(Collected data)

= = = = =

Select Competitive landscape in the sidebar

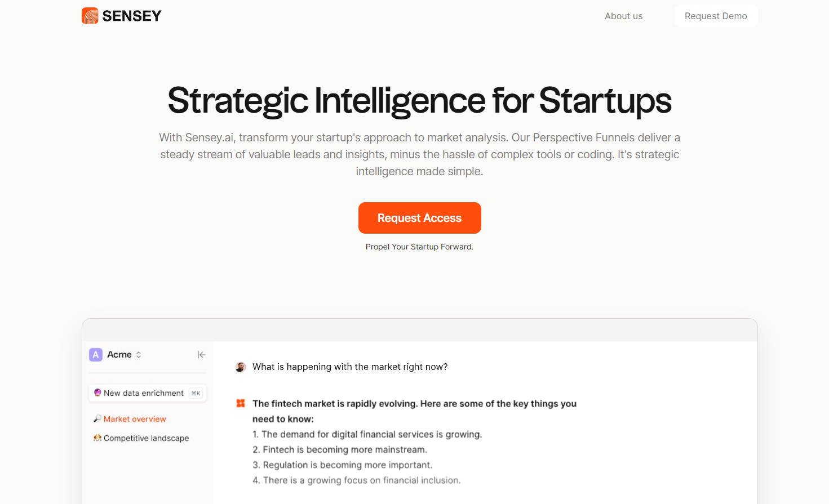pyautogui.click(x=146, y=438)
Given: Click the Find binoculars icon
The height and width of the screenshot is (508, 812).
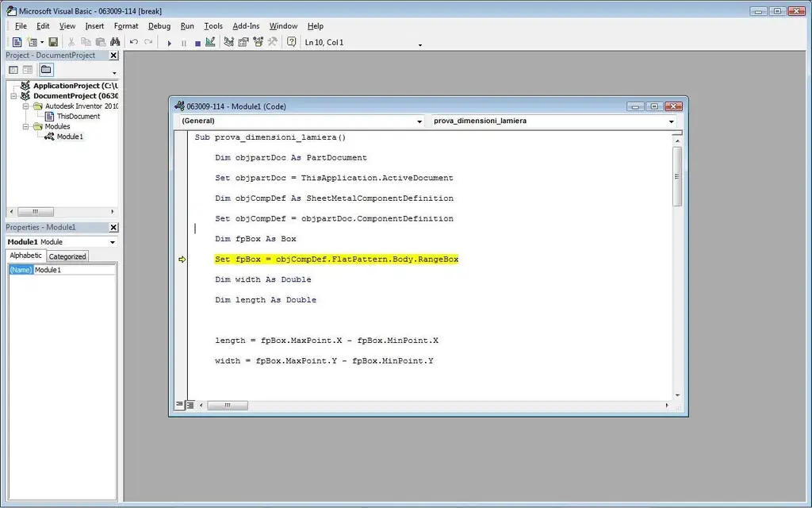Looking at the screenshot, I should 115,42.
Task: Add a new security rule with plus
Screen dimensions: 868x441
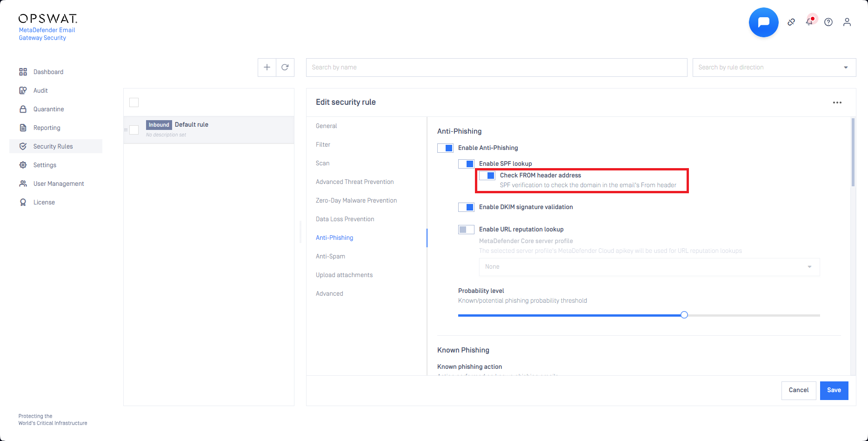Action: 267,68
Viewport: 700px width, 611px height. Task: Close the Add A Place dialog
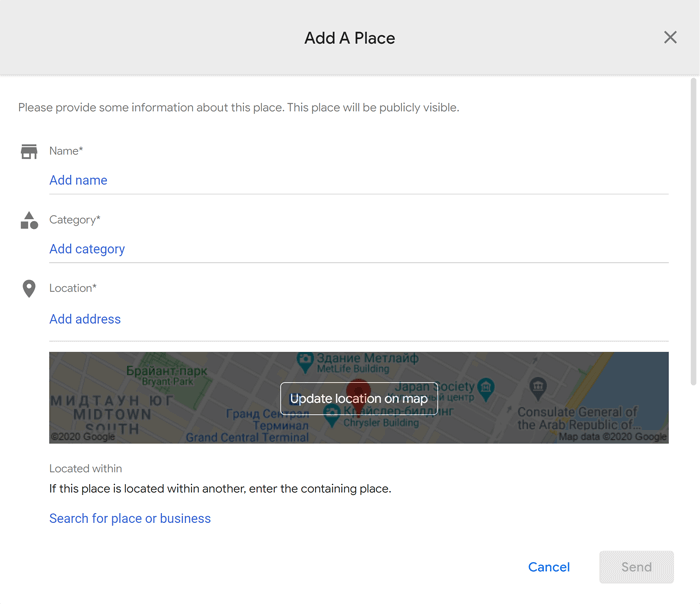pos(670,37)
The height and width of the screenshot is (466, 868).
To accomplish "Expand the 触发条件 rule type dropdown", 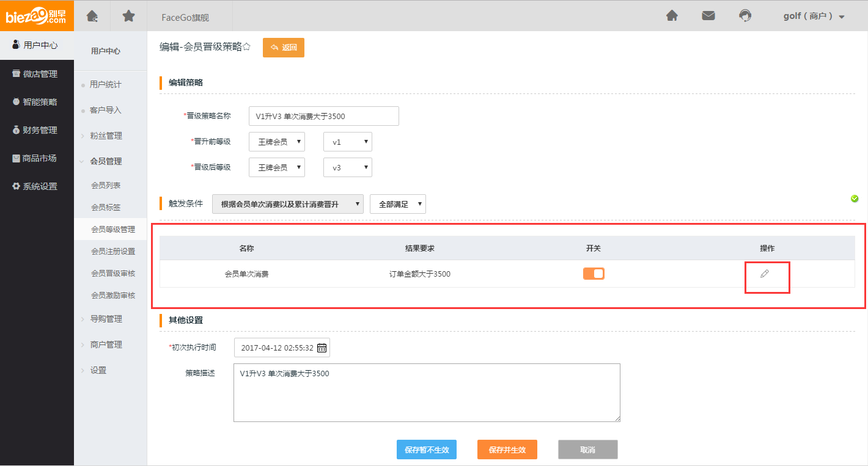I will click(x=287, y=205).
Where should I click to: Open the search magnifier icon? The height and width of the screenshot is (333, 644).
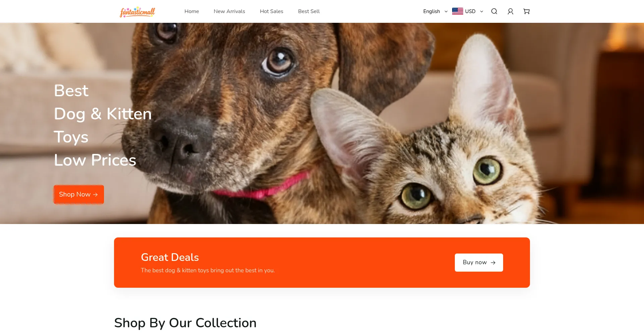click(494, 11)
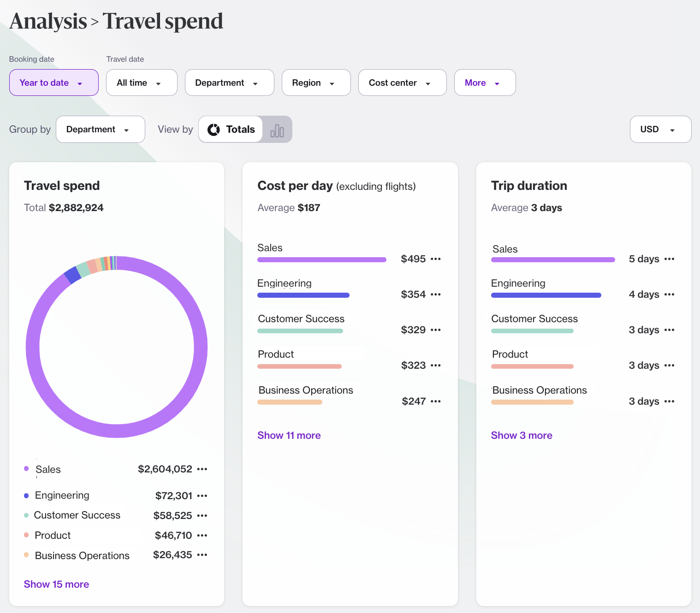
Task: Click Show 15 more departments link
Action: click(56, 584)
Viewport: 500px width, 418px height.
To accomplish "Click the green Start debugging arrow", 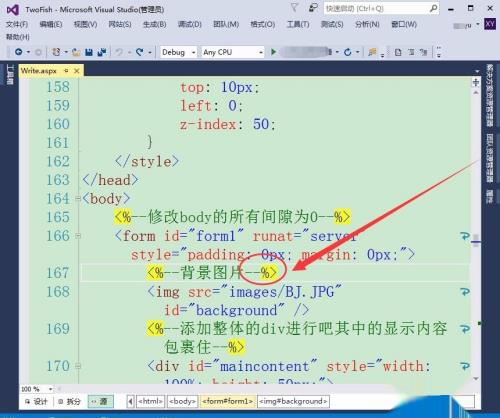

= = = = =

§ Task requirements: Extract exactly the lines from the one containing "Where should I" through the last line of the records above, both included, and leave out the pictures.

§ Result for this task:
Where should I click to: Open the search magnifier icon? The height and width of the screenshot is (333, 644).
click(494, 11)
Task: Click Show 15 more departments link
Action: click(56, 584)
Viewport: 500px width, 418px height.
To accomplish "Click the green Start debugging arrow", 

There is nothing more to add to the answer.